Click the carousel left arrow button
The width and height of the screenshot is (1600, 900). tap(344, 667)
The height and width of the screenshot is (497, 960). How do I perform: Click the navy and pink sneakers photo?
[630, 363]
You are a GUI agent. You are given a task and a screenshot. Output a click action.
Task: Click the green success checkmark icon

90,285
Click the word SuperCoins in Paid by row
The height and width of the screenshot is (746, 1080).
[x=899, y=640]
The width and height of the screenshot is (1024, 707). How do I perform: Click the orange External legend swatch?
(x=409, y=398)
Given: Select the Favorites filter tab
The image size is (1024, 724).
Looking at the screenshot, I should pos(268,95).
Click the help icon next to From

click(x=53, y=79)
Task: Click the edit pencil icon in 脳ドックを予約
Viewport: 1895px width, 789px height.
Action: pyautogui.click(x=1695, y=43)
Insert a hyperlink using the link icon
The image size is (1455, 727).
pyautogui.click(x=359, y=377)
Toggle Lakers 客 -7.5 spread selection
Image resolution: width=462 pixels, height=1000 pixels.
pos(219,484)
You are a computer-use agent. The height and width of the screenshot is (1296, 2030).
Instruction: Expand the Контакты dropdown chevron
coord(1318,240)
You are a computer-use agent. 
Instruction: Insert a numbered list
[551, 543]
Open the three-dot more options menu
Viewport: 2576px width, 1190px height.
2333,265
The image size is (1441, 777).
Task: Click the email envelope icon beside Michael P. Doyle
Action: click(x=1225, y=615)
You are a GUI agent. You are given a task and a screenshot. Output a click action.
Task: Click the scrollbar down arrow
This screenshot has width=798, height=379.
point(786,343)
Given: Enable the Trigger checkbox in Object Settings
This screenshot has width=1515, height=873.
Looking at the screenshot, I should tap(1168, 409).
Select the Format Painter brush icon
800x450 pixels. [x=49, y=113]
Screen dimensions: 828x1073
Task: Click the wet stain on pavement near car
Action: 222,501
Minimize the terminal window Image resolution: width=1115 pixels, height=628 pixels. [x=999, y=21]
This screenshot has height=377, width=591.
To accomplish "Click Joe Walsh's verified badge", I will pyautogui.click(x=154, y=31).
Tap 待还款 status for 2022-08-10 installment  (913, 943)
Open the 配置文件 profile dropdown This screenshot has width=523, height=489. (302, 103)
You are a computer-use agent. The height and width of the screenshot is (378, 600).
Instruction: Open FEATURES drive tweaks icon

--- WHAT YOU SHOULD DO ---
Look above for the line containing "Instruction: Insert a numbered list"; reproduce it and every line after it through the end of the material, exactly, and nothing else.

--- EXERCISE RESPONSE ---
Instruction: Insert a numbered list
[551, 543]
Open the three-dot more options menu
Viewport: 2576px width, 1190px height.
2333,265
The image size is (1441, 777).
Task: Click the email envelope icon beside Michael P. Doyle
Action: click(x=1225, y=615)
You are a GUI agent. You are given a task and a screenshot. Output a click action.
Task: Click the scrollbar down arrow
This screenshot has width=798, height=379.
point(786,343)
Given: Enable the Trigger checkbox in Object Settings
This screenshot has width=1515, height=873.
Looking at the screenshot, I should tap(1168, 409).
Select the Format Painter brush icon
800x450 pixels. [x=49, y=113]
Screen dimensions: 828x1073
Task: Click the wet stain on pavement near car
Action: 222,501
Minimize the terminal window Image resolution: width=1115 pixels, height=628 pixels. [x=999, y=21]
This screenshot has height=377, width=591.
To accomplish "Click Joe Walsh's verified badge", I will pyautogui.click(x=154, y=31).
Tap 待还款 status for 2022-08-10 installment  (913, 943)
Open the 配置文件 profile dropdown This screenshot has width=523, height=489. (302, 103)
You are a computer-use agent. The height and width of the screenshot is (378, 600).
Instruction: Open FEATURES drive tweaks icon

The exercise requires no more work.